Below are the records; return exactly the lines from the one with "Given: Tap Risk-free label under Water" through the final line, both included, minus any pictures.
** Opening Supplied records block **
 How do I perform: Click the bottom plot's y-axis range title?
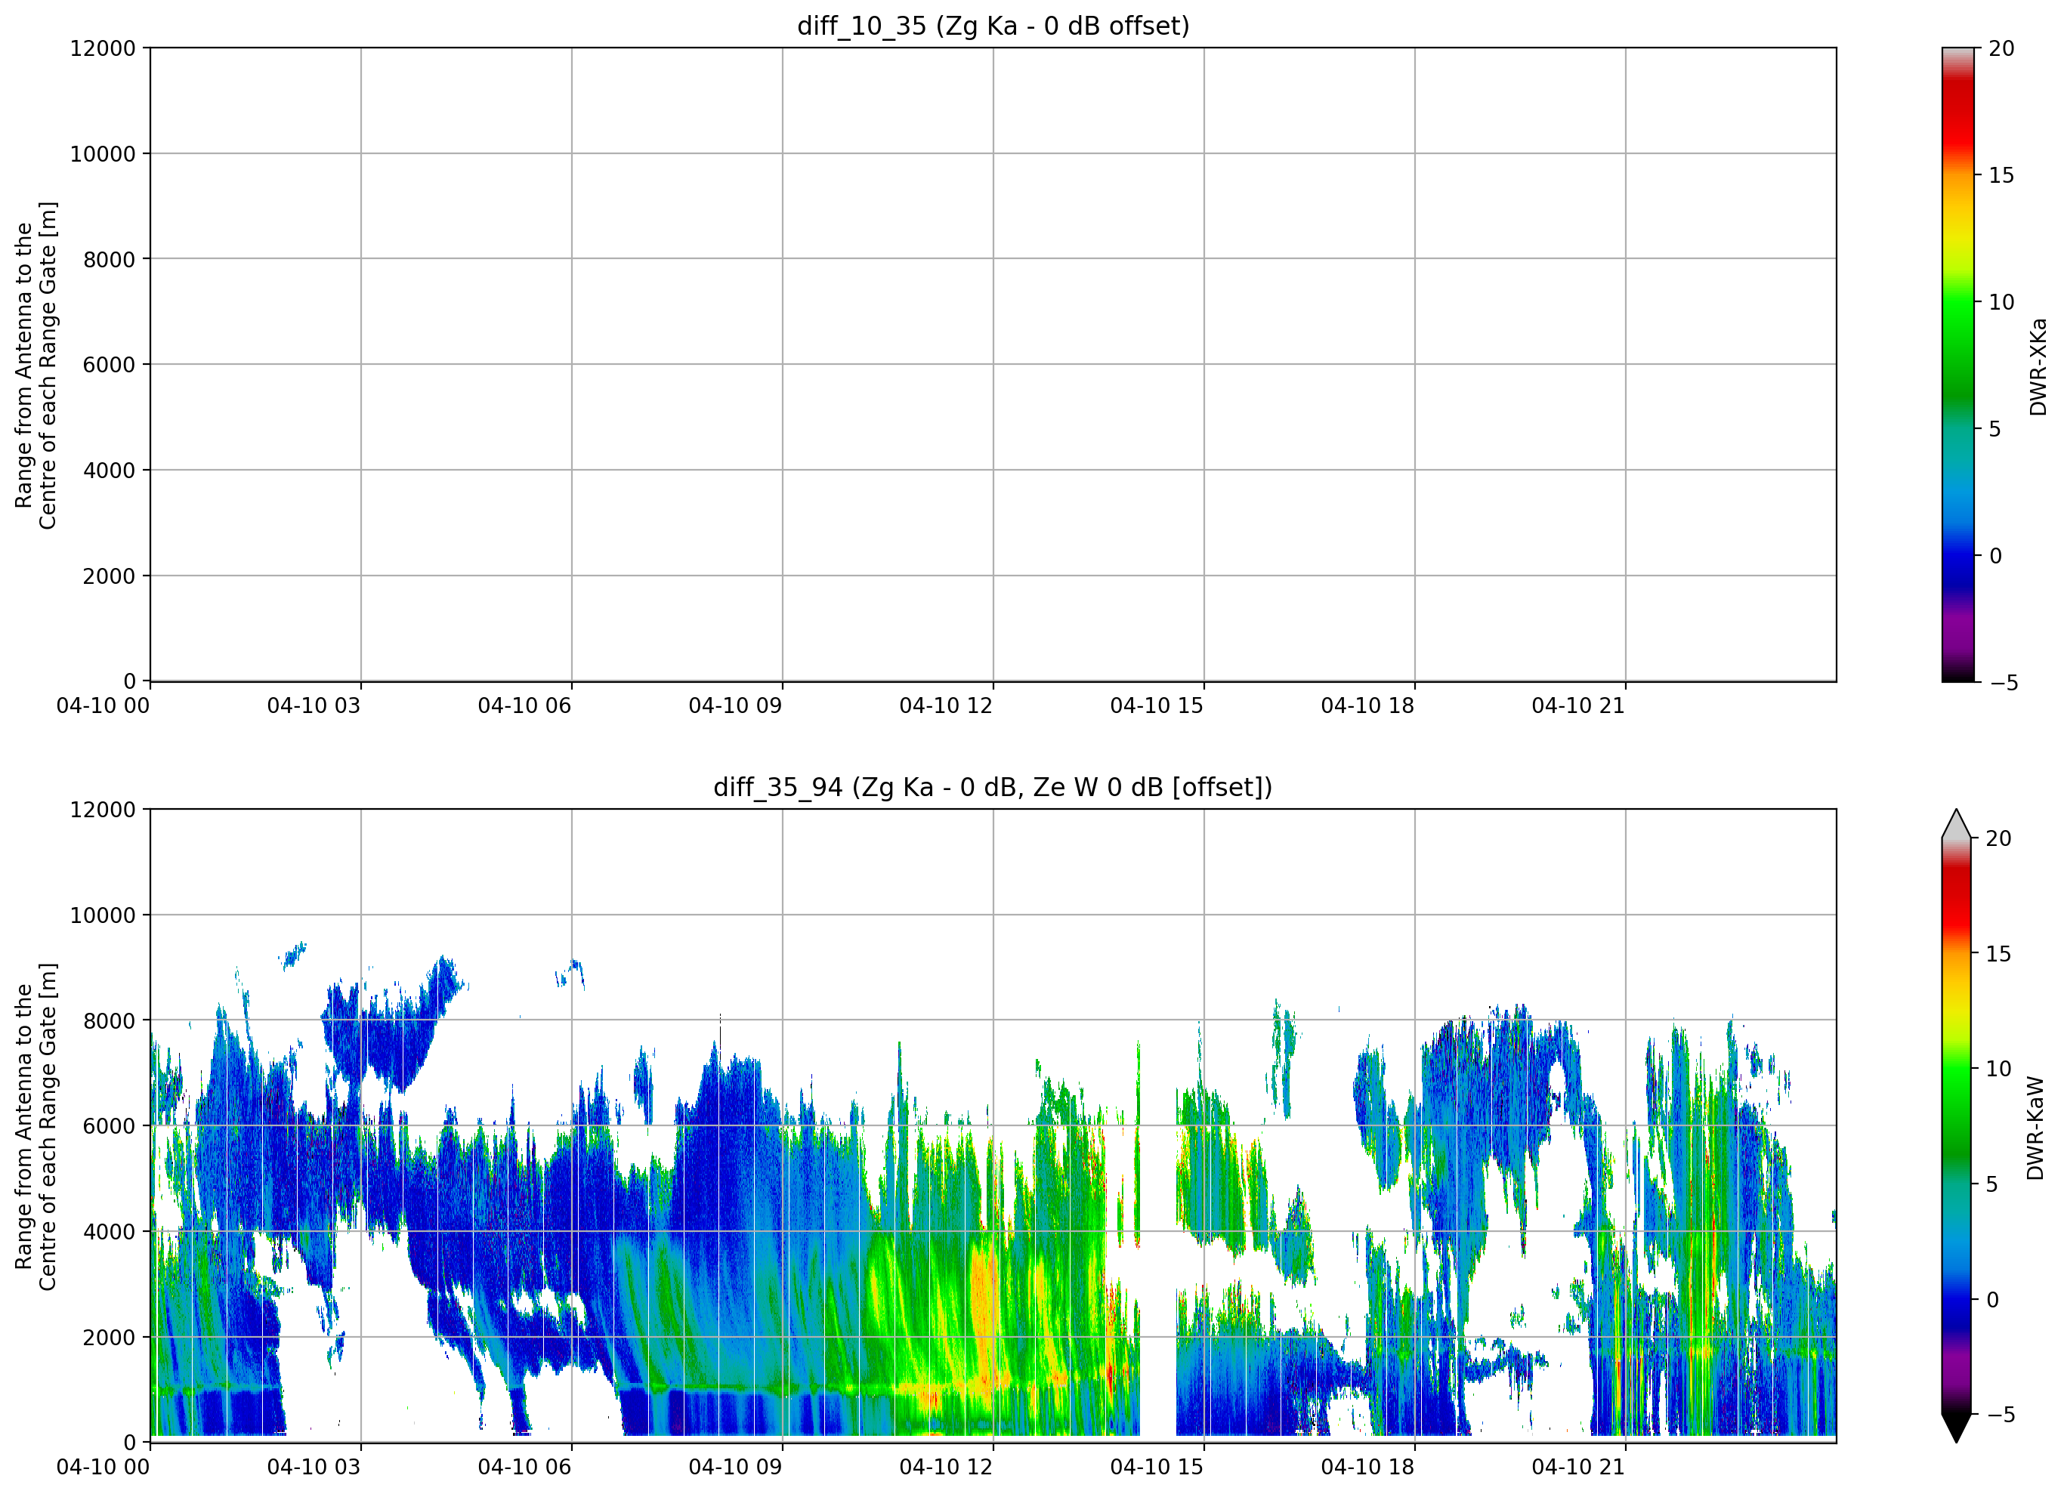[x=35, y=1126]
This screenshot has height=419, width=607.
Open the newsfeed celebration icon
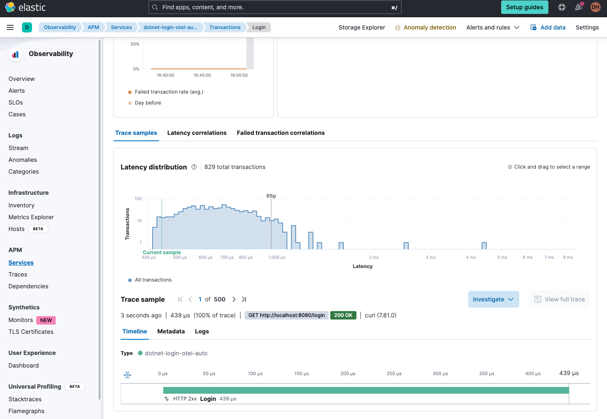click(578, 7)
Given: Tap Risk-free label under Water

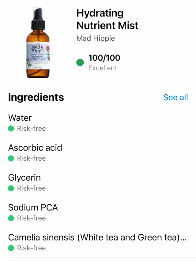Looking at the screenshot, I should point(31,129).
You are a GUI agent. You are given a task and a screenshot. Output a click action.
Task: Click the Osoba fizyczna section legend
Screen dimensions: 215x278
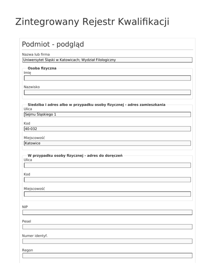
** Closing Supplied records block **
Solved exercise.
Given: Tap Risk-free label under Water

Looking at the screenshot, I should point(31,129).
You are a GUI agent. You are given a task and a screenshot. Output a click action.
Task: Click the Osoba fizyczna section legend
Screen dimensions: 215x278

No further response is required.